§ **Problem to solve**:
From the first line to the last, return the data exactly, with no pictures.

§ **Record set**:
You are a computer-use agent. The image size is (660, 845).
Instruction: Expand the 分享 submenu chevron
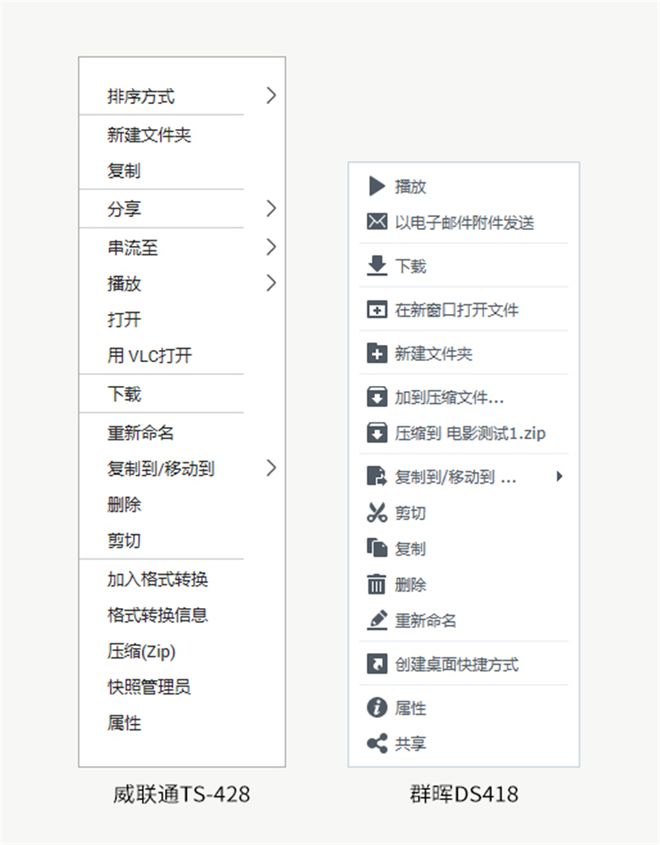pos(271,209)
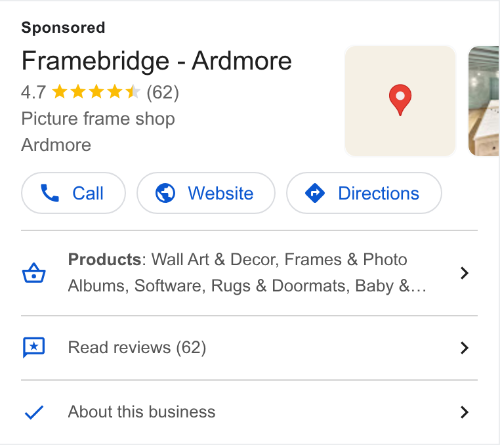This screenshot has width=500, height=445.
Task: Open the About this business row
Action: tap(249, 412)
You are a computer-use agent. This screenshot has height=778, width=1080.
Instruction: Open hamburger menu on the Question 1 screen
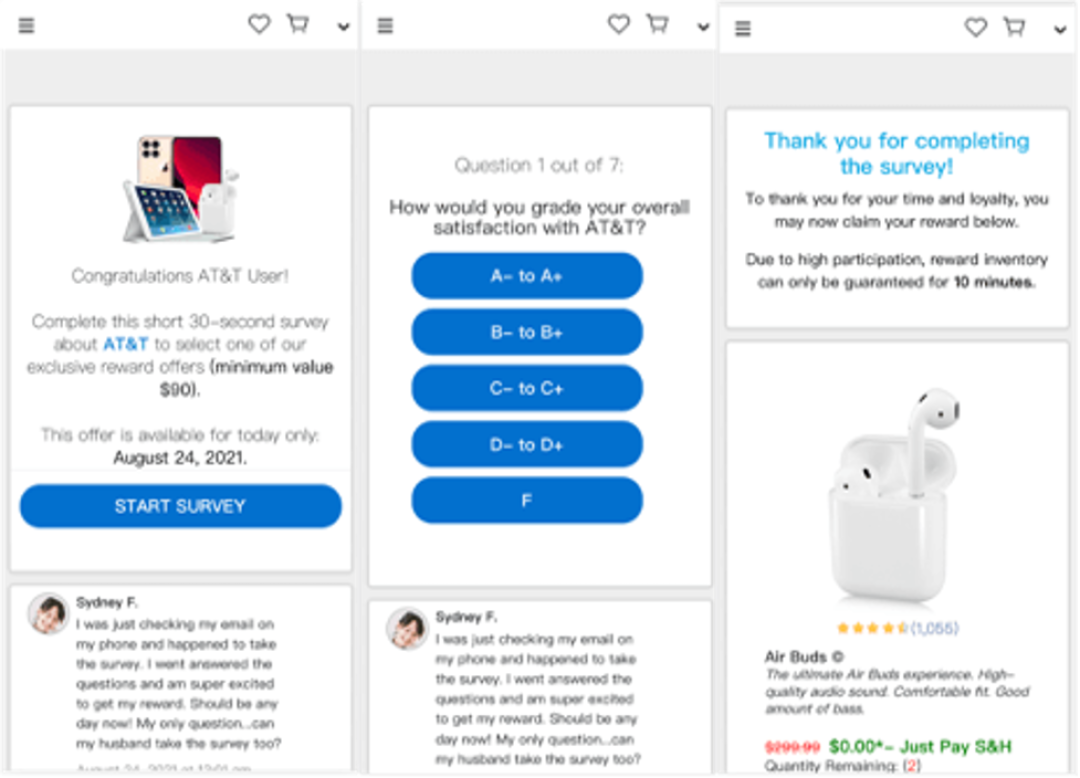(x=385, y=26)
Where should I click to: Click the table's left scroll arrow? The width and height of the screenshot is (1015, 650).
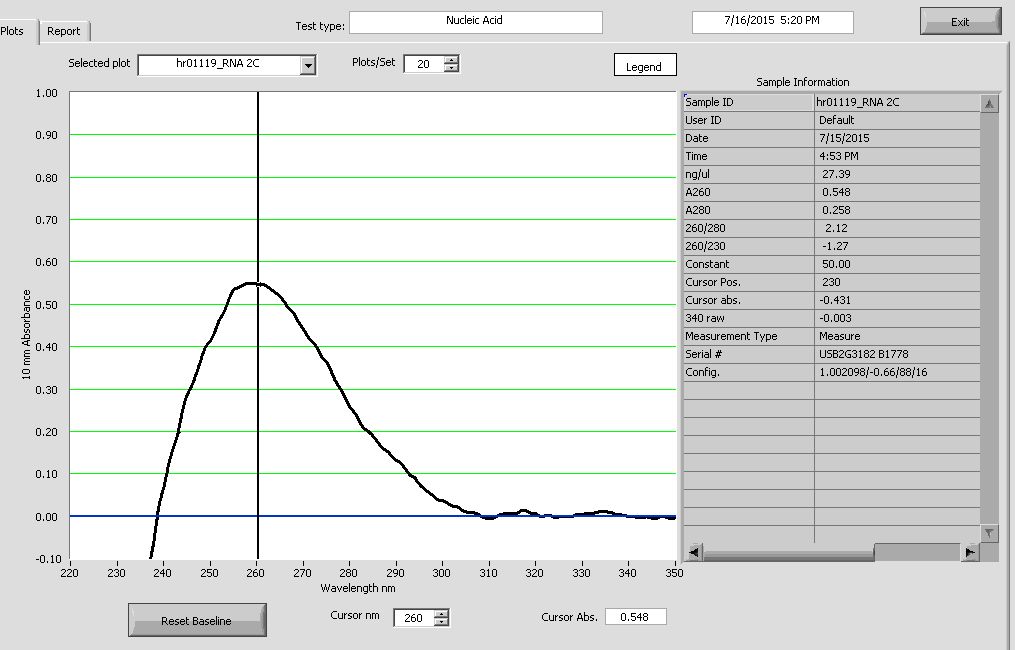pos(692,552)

§ **Answer to the problem**:
You are a computer-use agent. The image size is (660, 845).
Instruction: Expand the 分享 submenu chevron
pos(271,209)
This screenshot has width=500, height=445.
Task: Open the About this business row
Action: tap(249, 412)
You are a computer-use agent. This screenshot has height=778, width=1080.
Instruction: Open hamburger menu on the Question 1 screen
(x=385, y=26)
Where should I click to: Click the table's left scroll arrow? The width and height of the screenshot is (1015, 650).
pos(692,552)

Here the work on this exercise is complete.